The winners of the Morland Writing Scholarships 2022 were announced on Thursday, November 24, 2022.
The Morland Writing Scholarships for African Writers, popularly referred to as the Morland Writing Scholarship, is an opportunity to allow writers to finish a manuscript. Scholars writing fiction receive a grant of £18,000, paid monthly over twelve months while those writing non-fiction may receive a grant of up to £27,000, paid over a period of up to eighteen months. In the past, the scholarship has been accorded to writers like Yewande Omotoso, Noo Saro-Wiwa, Ayesha Harruna Attah, Gloria Mwaniga Odari, Hawa Jande Golakai, Nnamdi Oguike, and Parsalelo ole Kantai.

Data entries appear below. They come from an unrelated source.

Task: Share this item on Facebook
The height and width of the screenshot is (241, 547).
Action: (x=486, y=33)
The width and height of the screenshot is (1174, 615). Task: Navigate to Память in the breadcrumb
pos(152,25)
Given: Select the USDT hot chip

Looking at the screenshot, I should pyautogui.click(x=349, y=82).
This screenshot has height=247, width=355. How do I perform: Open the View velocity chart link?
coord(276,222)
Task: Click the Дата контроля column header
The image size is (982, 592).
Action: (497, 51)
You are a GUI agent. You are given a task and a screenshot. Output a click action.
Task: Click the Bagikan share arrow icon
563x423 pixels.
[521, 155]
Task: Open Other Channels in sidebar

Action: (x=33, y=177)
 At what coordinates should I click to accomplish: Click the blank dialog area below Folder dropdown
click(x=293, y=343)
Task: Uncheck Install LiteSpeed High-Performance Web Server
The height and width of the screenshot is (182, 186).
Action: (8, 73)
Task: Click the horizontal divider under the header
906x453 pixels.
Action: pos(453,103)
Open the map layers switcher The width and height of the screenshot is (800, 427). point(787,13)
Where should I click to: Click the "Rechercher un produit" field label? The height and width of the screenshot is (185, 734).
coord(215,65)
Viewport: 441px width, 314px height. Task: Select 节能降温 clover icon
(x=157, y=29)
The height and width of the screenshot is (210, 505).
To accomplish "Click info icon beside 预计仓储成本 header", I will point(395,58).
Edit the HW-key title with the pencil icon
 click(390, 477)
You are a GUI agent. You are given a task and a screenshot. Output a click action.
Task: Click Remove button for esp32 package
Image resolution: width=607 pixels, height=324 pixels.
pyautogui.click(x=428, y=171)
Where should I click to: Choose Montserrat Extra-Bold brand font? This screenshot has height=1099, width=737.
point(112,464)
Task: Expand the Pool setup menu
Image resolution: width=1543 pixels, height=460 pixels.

This year the award is judged by Muthoni Garland who is the chair, assisted by Bibi Bakare-Yusuf and Chuma Nwokolo. From the over 500 applications from across the continent, the panel announced the shortlist for the prize on October 18. The judging panel met in London on November 23 and came up with the winners list who were announced on Thursday. They are;
- Muhammad L. Kejera (Gambia)
- Neema Komba (Tanzania)
- Chido Muchemwa (Zimbabwe)
- Chika Oduah (Nigeria)
- Lanre Otaiku (Nigeria)
Muthoni Garland said, “In the only non-fiction offering, Chika Oduah intends to witness the brutality of Boko Haram through first-hand accounts of five women directly involved in the conflict. Lanre Otaiku will explore the complicated impact of sexual abuse on two young Nigerian boys by an older woman. Chido Muchemwa uses humour to explore a painfully broken society in which a woman with singing talent becomes a morale booster for the guerrillas during the Second Chimurenga, and skirts with death when she assists a deserter. Muhammed Kejera will mine the archives of Gambia’s Truth, Reconciliation and Reparations Commission to enrich his telling of a people brutalised, scattered, but also infected by the foolishness of the dictator. Through the perspective of women who played key roles, Neema Komba will bring to life the early-1900s Maji Maji rebellion against German colonialism in Tanzania.”
Miles Morland commented: As the sponsor of the Scholarships, I sometimes lament the fact that the qualities I appreciate so much in my African friends such as wit, humour, and positive thinking are so lacking in African writing. But then, as Muthoni Garland, the Chair of our judges commented on this year’s five Scholars, “These are brave and thoughtful writers tackling difficult stories that deserve to be heard.” Yes, we do have one new Scholar who, I hope, will use black humour to illustrate a complicated subject but, as in previous years, it is the dangerous and difficult stories that our new Scholars will be telling. I know those stories will make compelling reading.